It is a somber day in the White House built on my son's blood still rusting on a lonely stage in Springfield, Washington, still nestled over Mellie's dress, my tie. Wine glasses clink; scotch is spilt; Cyrus is in the campaign room victory dancing to Green Day. A somber day indeed. My son died last night and this is all those blasted politicians and opportunists can think of—Republican supremacy. I should scold them. I'm the leader of the free world. I have that right. Instead, there's a cracked door at the end of one of the East Wing's various vestibules, and I'm staring at it with little remorse; it is far removed from all the news reports, statistics, and polls. Light emanates from the gaps. I can hear the high octave of Teddy's carefree laugh, loud and striking from even where I stand listening, smiling slightly. It only hits me—I only realize it—when I continue to approach, as I savor the cheer in his tone: Teddy will grow up without a single memory of his older brother. He is too young. Jerry was too young. I feel old.

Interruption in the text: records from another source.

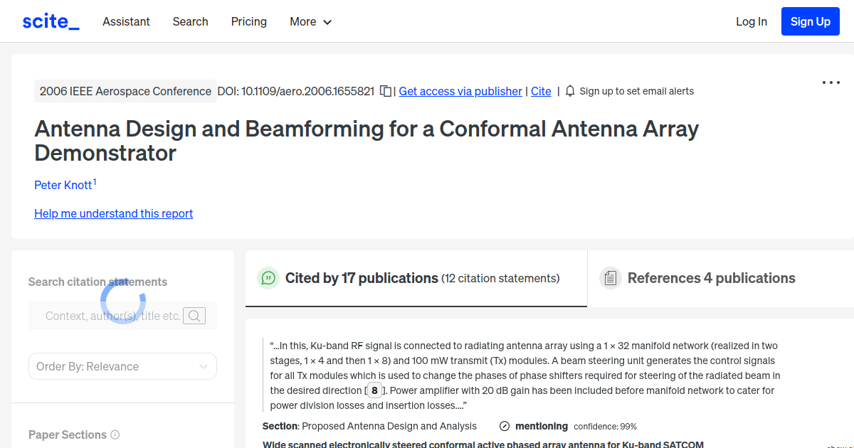The width and height of the screenshot is (854, 448).
Task: Click the References document icon
Action: [611, 277]
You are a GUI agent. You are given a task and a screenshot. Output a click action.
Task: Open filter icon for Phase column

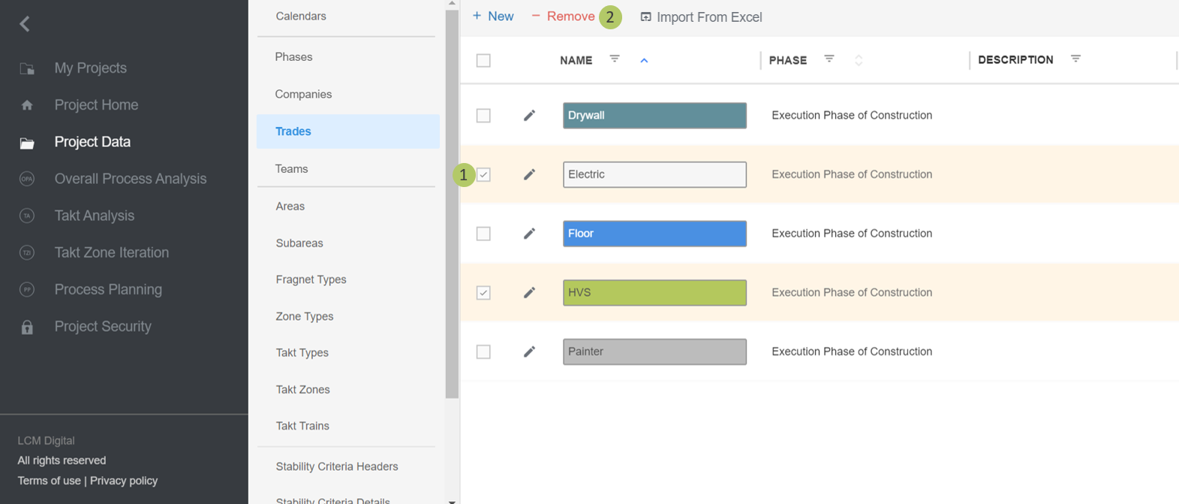829,59
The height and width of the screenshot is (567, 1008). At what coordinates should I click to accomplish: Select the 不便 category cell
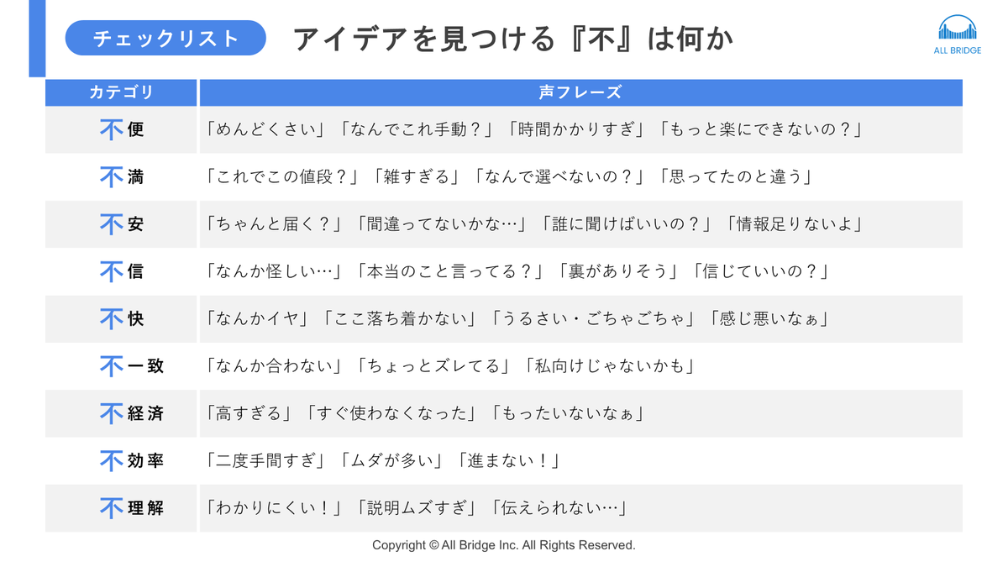tap(121, 129)
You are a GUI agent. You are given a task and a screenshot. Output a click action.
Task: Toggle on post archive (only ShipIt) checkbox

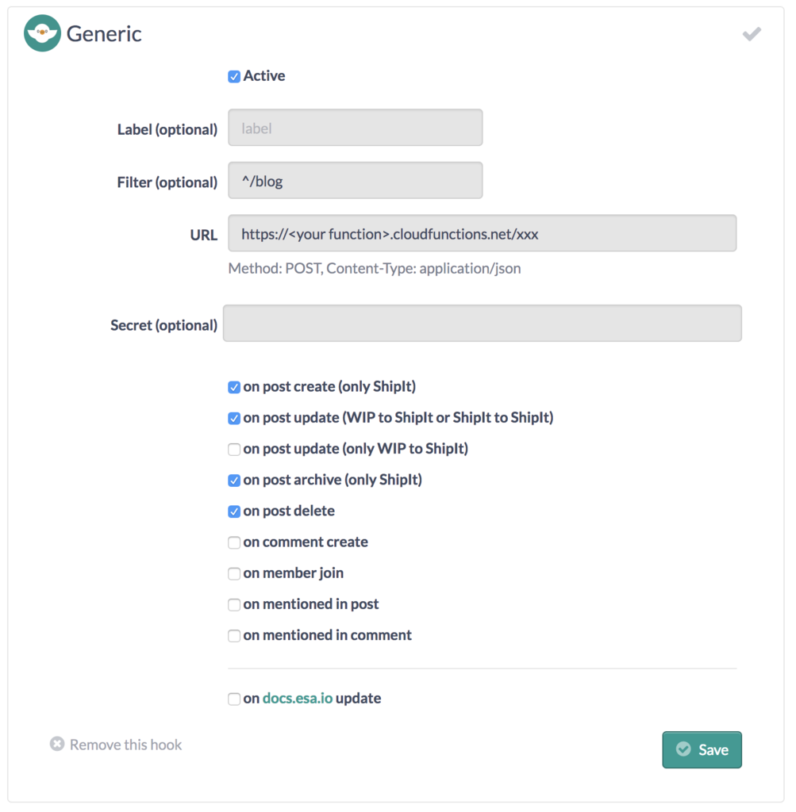click(234, 481)
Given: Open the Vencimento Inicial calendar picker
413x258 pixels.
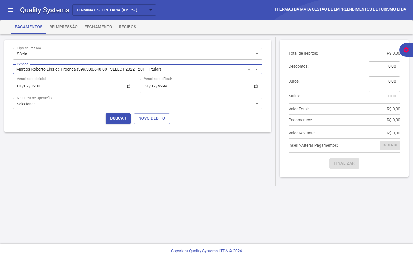Looking at the screenshot, I should tap(128, 86).
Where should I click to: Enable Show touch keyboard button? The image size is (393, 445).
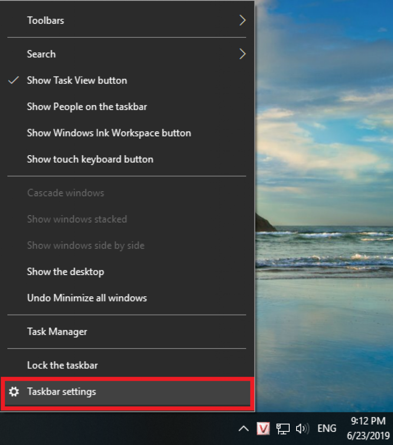click(90, 159)
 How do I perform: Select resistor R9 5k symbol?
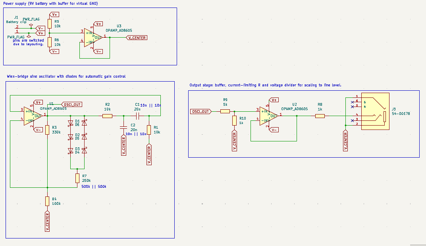coord(224,111)
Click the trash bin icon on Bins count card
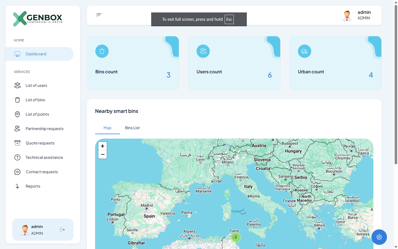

The door continues its path open with a single nudge on my part. Teddy is sitting on the carpeted floor with his legs sprawled outwards. A pile of large legos sits before him in a messy mountain. He picks a few up at random and proceeds to throw them down; a giggle accents the clinking of the toys. He likes this game, whatever in the world it is. He doesn't even look up to greet me.
To the left of the toddler is Karen, who watches her younger brother soberly and with tired, grooved eyes. She has stolen one of my ratty Navy t-shirts and is wearing nothing but that, revealing spindly, tan legs that are pulled to her chest; she acts as though this is a normal thing to do in a political palace full of proper dignitaries—go around half-naked and in boxer-cut underwear, no less. I applaud her audacity; I find it quite endearing, too—how little she cares. She is her mother's daughter through-and-through. I lean down and kiss Teddy's forehead on the way to her side. I gently lower myself down to her right. My knee brushes hers.
"Hey." She doesn't look at me when she says it. Teddy continues to play with his blocks, occasionally peering over to check on us. He's an inquisitive, little tyke. He likes to know everything that's going on.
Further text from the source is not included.